2. Anche nei rapporti con il Terzo Mondo si intrecciano inestricabilmente problemi economici e politici. L'europeismo - bisogna riconoscerlo - non è stato capace di fornire all'Europa una piattaforma culturale su cui riorganizzare quei rapporti dopo la fine dell'epoca coloniale. È prevalsa, nei paesi dell'Europa occidentale, una tendenza analoga e parallela a quella che abbiamo osservato a proposito del Mercato Comune, la tendenza cioè a considerare il modello dell'economia di mercato come il migliore dei modelli possibili anche per i paesi ex coloniali e sottosviluppati (denominati eufemisticamente ‛in via di sviluppo': dove per via si intende appunto quella che conduce all'economia di mercato). L'errore di voler imporre un modello assai spesso impraticabile per quei paesi si aggrava quando a quel modello si pretende di conferire il significato di una sfida ideologica, contrapponendo la dottrina del mercato concorrenziale alla dottrina della pianificazione. Ne deriva il rischio di cancellare la specificità del problema Nord-Sud, di ridurlo a variabile dipendente del confronto bipolare Est-Ovest e di escludere così un ruolo proprio dell'Europa, che invece può essere decisivo per condurre il problema Nord-Sud dal conflitto alla cooperazione.

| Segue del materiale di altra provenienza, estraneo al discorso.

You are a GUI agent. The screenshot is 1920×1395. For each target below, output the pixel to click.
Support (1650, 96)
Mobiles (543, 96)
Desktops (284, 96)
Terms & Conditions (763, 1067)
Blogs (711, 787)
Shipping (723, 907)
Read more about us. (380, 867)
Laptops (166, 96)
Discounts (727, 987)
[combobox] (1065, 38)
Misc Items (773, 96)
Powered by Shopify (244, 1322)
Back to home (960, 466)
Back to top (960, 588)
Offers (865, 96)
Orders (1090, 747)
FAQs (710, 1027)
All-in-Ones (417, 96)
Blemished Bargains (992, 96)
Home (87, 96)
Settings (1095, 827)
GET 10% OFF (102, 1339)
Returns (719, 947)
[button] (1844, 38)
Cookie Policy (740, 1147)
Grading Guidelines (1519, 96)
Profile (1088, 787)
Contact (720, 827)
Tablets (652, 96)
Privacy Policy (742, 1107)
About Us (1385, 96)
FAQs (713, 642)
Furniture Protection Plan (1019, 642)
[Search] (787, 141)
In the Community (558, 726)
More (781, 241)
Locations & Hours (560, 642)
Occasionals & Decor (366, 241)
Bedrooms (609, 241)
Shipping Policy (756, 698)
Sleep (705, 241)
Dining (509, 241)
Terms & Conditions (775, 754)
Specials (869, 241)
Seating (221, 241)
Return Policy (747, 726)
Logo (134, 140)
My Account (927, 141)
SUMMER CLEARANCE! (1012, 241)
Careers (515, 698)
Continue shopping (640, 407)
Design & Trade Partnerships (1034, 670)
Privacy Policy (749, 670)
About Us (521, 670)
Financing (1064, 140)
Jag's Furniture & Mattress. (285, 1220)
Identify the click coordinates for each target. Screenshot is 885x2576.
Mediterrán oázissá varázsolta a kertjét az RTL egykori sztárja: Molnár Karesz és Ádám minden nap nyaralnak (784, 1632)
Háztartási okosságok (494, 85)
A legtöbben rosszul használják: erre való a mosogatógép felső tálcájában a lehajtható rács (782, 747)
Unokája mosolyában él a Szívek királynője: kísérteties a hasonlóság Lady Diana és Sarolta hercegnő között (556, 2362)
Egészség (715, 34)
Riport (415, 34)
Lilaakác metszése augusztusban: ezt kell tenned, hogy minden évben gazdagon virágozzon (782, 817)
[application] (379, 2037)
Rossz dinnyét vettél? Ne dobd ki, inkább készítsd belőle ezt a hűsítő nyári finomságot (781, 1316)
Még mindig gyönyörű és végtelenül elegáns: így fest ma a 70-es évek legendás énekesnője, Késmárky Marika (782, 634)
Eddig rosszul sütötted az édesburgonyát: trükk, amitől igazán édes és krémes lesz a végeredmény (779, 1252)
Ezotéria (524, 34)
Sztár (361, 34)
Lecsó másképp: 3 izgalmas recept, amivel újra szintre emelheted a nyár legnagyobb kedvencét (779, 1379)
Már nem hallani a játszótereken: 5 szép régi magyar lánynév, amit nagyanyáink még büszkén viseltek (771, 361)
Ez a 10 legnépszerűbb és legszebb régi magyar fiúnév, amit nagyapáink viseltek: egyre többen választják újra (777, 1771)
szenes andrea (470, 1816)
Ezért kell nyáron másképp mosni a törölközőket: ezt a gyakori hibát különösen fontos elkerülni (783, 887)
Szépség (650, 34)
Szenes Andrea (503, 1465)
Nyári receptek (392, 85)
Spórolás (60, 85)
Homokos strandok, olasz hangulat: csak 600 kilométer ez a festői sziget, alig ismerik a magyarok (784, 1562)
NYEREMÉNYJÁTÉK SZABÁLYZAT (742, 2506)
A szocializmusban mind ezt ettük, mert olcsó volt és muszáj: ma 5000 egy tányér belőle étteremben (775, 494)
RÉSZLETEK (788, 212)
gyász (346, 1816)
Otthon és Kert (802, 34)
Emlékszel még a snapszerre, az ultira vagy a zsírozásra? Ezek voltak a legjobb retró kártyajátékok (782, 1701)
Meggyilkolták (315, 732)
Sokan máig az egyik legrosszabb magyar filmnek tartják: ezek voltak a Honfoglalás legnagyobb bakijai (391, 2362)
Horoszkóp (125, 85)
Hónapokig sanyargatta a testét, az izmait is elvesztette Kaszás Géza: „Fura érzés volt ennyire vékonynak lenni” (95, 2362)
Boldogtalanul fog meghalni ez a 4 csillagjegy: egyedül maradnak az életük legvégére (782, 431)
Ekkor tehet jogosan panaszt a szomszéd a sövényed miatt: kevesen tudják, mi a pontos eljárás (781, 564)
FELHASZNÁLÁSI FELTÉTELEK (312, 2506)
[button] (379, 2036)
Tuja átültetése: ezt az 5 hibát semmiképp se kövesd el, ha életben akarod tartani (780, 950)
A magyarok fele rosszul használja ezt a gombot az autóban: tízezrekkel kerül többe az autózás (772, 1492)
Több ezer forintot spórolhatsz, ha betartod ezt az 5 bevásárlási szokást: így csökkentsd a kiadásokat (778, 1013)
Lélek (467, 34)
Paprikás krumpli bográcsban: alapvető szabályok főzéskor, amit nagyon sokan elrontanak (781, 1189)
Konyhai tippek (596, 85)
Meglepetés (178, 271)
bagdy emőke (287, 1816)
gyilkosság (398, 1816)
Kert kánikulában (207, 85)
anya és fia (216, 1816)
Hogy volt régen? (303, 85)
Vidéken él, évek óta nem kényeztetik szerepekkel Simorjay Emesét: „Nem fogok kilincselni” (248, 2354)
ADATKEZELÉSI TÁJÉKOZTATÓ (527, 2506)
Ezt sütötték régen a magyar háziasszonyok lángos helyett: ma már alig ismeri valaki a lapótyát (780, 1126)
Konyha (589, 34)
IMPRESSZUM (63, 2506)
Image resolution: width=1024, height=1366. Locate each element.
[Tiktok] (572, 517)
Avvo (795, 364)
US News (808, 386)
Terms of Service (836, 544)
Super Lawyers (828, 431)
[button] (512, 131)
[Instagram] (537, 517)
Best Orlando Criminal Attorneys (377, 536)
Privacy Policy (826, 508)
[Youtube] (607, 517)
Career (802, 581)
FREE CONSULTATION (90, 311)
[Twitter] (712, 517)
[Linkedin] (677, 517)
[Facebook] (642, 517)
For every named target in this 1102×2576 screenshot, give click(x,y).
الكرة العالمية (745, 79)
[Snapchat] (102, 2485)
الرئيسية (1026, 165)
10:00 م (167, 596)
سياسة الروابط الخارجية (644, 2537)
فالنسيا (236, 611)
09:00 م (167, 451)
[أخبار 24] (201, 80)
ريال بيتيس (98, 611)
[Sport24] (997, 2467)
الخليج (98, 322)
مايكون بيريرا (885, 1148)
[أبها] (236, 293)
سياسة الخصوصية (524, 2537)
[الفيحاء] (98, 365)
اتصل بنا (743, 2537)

Nonostante errori ed esitazioni la Comunità Europea è riuscita tuttavia a dare un buon esempio di cooperazione con i paesi sottosviluppati, il migliore, forse, nel mondo contemporaneo. Iniziata nel 1963 con la Convenzione firmata a Yaoundé (che diede vita alla prima associazione euro-africana), quella che viene chiamata la politica comunitaria di sviluppo si è irrobustita ed estesa fino a comprendere 58 paesi dell'Africa, dei Caraibi e del Pacifico (ACP), attraverso una seconda Convenzione di Yaoundé (1969) e una prima e seconda Convenzione di Lomé (1975 e 1981). Componenti essenziali di tale politica di sviluppo sono ora la cooperazione commerciale, il meccanismo di stabilizzazione dei proventi da esportazioni (Stabex), la cooperazione finanziaria e tecnica. L'aiuto previsto dalla seconda Convenzione di Lomé per il periodo 1981-1985 è stato portato da 4.300 a 7.200 milioni di dollari. A ciò bisogna aggiungere quelle che vengono chiamate ‛azioni a livello mondiale', e cioè l'aiuto alimentare, gli accordi commerciali con i paesi dell'Asia e dell'America Latina, il sistema delle preferenze tariffarie generalizzate, l'aiuto finanziario e tecnico ai paesi non associati in America Latina e in Asia. In totale, il contributo della Comunità Europea e degli Stati membri rappresenta quasi il 50% dell'aiuto pubblico allo sviluppo da parte dei paesi industrializzati. In rapporto al prodotto interno lordo, sia l'aiuto pubblico sia il volume delle importazioni dai paesi sottosviluppati, della Comunità e degli Stati membri, raggiungono un livello nettamente superiore a quello degli Stati Uniti e del Giappone nel triennio 1979-1982. Per gli investimenti diretti, nello stesso periodo il livello è di poco inferiore a quello degli Stati Uniti.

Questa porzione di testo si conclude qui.